Provided material:
▬▬▬

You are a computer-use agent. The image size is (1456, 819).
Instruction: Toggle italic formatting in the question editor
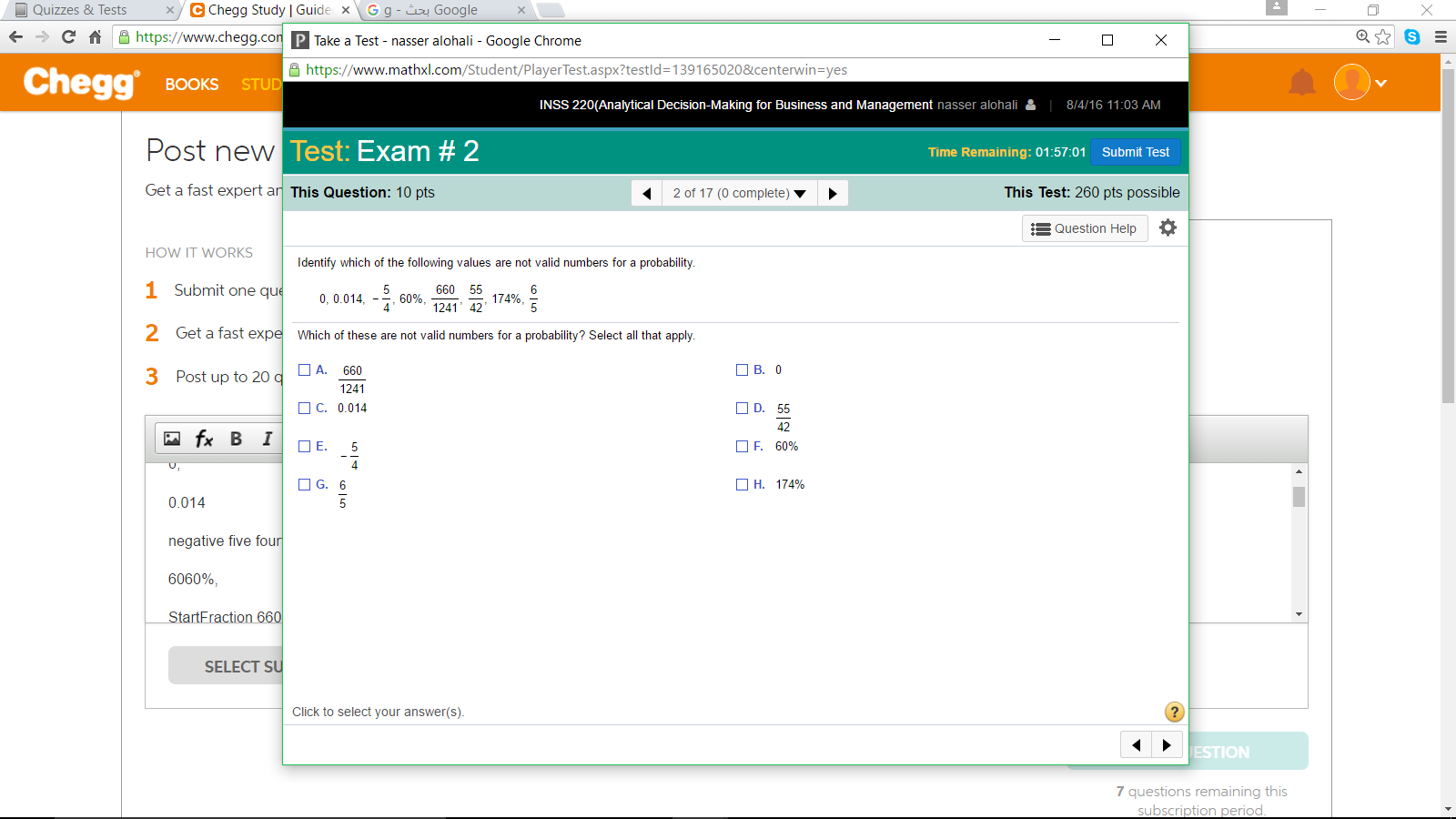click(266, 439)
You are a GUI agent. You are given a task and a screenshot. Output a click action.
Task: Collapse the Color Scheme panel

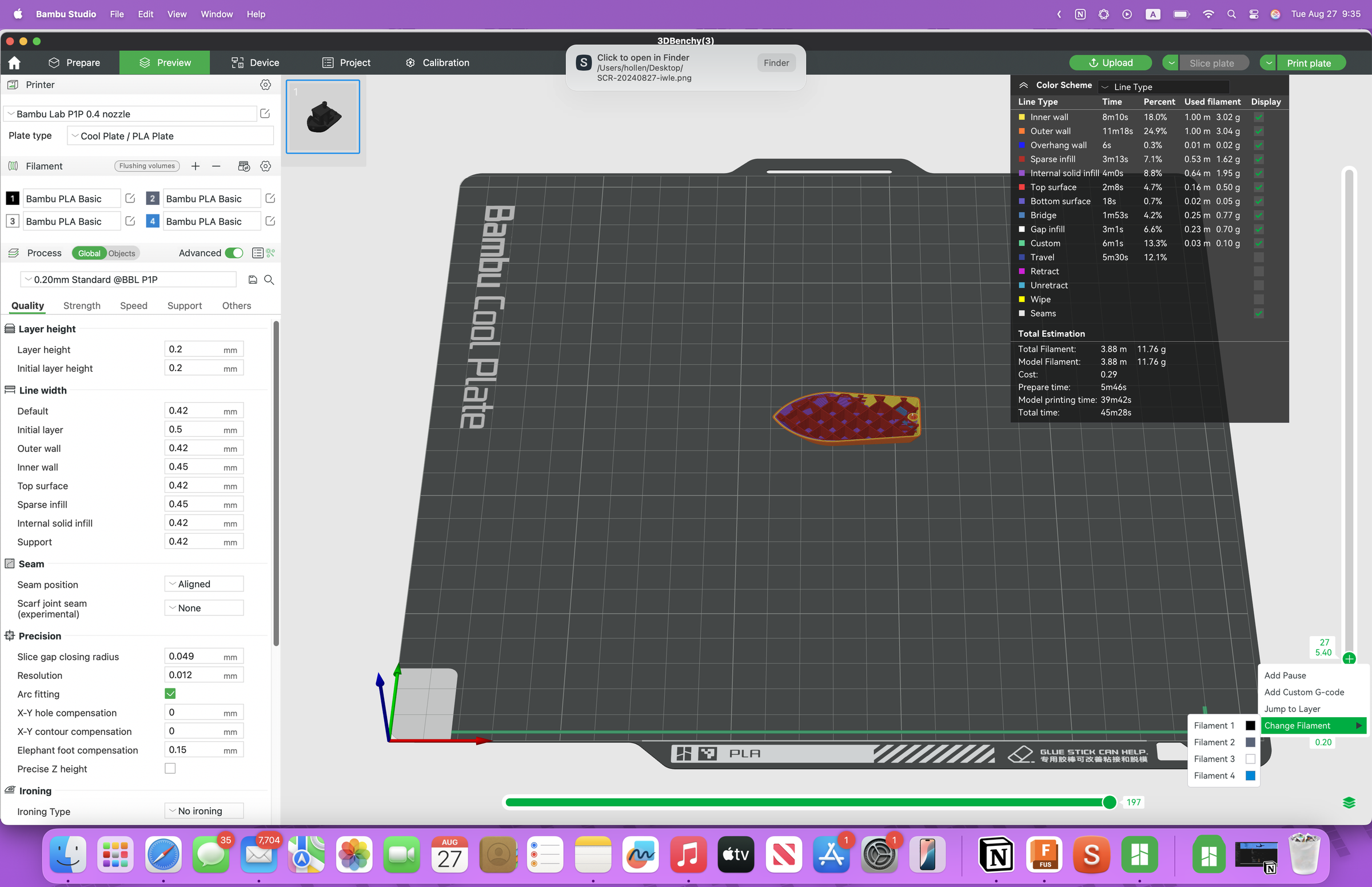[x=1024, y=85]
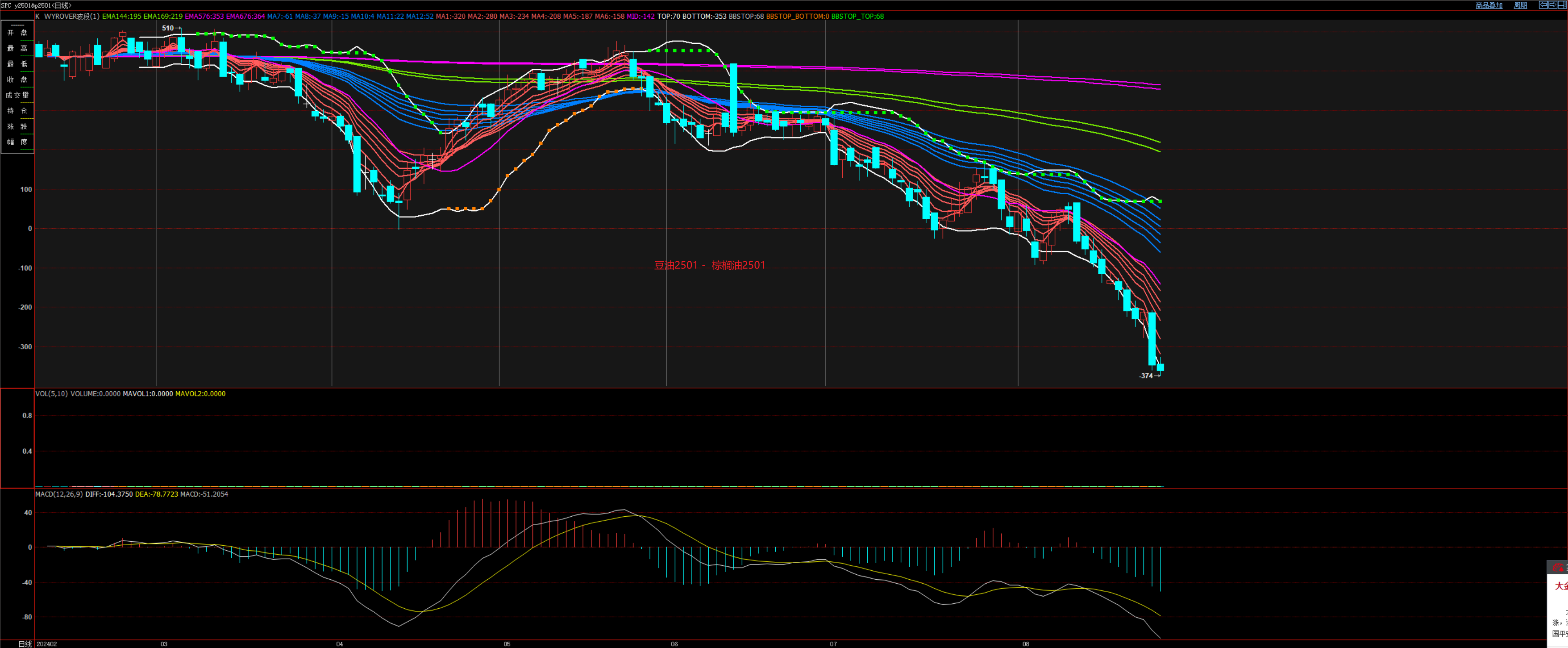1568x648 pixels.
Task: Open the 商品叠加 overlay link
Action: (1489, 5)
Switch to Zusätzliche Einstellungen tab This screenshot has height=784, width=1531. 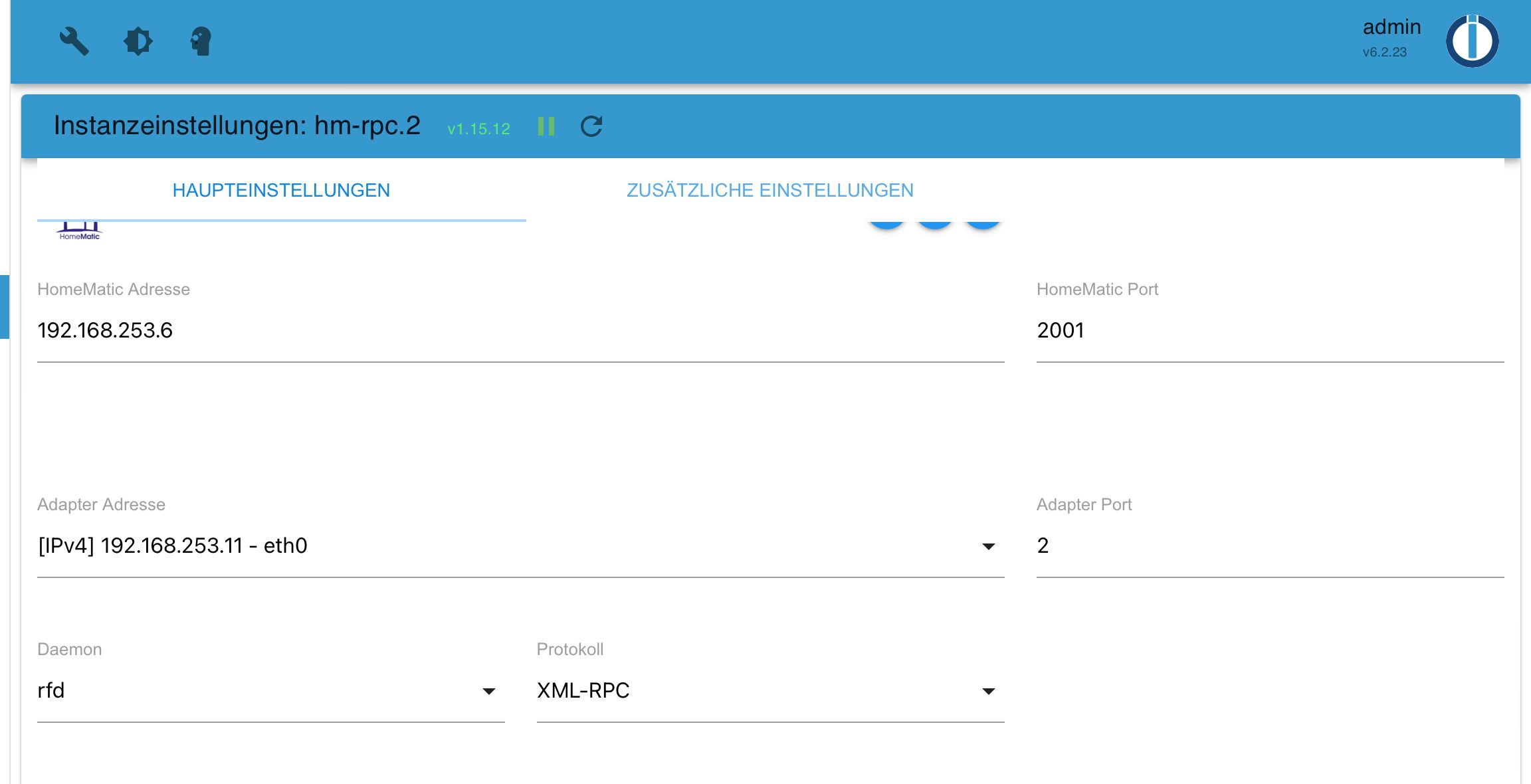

▬▬▬

Goal of the exercise:
Write out every entry above exactly as it stands, minus the pictures.

Response area:
You are a computer-use agent. The image size is (1456, 819).
Instruction: Toggle italic formatting in the question editor
click(266, 439)
You are a GUI agent. You are given a task and a screenshot. Output a click action.
Task: Collapse the Color Scheme panel

[x=1024, y=85]
1568x648 pixels.
Task: Open the 商品叠加 overlay link
Action: (1489, 5)
Switch to Zusätzliche Einstellungen tab This screenshot has height=784, width=1531. 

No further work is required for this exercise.